The species has already been registered in more than 40 Brazilian Protected Areas. The Tayra has a slender, elongated body with a long, hairy tail. Their coat can vary from light brown, to dark brown, to totally beige. However, the most common coloration is a dark brown body with beige head. The Tayra feeds on fruits, honey, insects and small or medium-sized vertebrates.
Active predator uses a sharp sense of smell to search for food and detect preys or threats. The species is very agile, which allows it to search for food both in the treetops and on the ground. The Tayras are great climbers, often seen in treetops, and are known for swimming skilfully. The daily range aTyara can travel is long, varying from 2 to 8 km per day. It is more active during the day and predominantly solitary, but it is possible to see pairs and mothers with puppies. It usually has litters from 1 to 3 pups, after a gestation that can last from 63 to 67 days. Individuals use vocalization, similar to a bark, as a means of communication.
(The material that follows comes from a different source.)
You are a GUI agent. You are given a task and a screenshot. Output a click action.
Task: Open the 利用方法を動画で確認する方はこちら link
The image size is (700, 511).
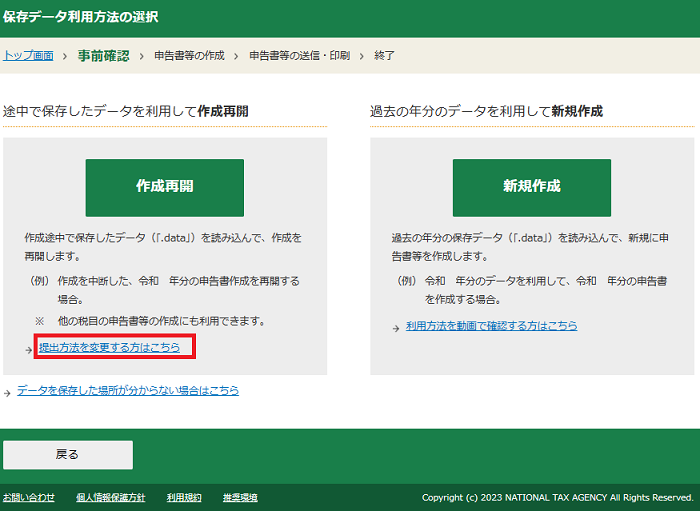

The main threats to this species are the loss and degradation of their habitats and road kill.
Residents of the Forest
The Residents of the Forest video web series, was launched in April 2018, as the result of an unprecedented work done in partnership with the community members of the Chico Mendes Extractive Reserve to monitor the fauna present in the community forest areas used for timber management in the protected area.
In order to do this, 20 camera traps were installed inside the Chico Mendes Protected Area. The installation of the camera traps took place in workshops that gathered about 20 local community members and four of them were trained to be the local operators of the equipments.
Camera- traps are normal cameras equipped with technological improvements and appropriate for use in the wild environment. They are hidden and tied to trees, working with light sensors. Every time an animal walks past the equipment, the camera automatically shoots and takes a picture or starts an audio-visual recording.
These cameras use infrared, recording well at night without needing additional light, and do not scare or harass the animals. As a result, the use of camera traps is increasingly being adopted by conservationists around the globe.
The work with camera traps is a partnership between WWF-Brazil, the local forestry comunity cooperative “Cooperfloresta” (Cooperativa dos Produtores Florestais Comunitários, the local residentes association “Amoprex” ( Associação de Moradores e Produtores da Reserva Extrativista Chico Mendes em Xapuri), with support from the Chico Mendes Institute for Biodiversity Conservation , and the managing committee of Resex Chico Mendes. The objective is to monitor the wild animals that occur in the areas used by the community for sustainable harvesting, and help to improve their operations and the conservation of the Amazon forest.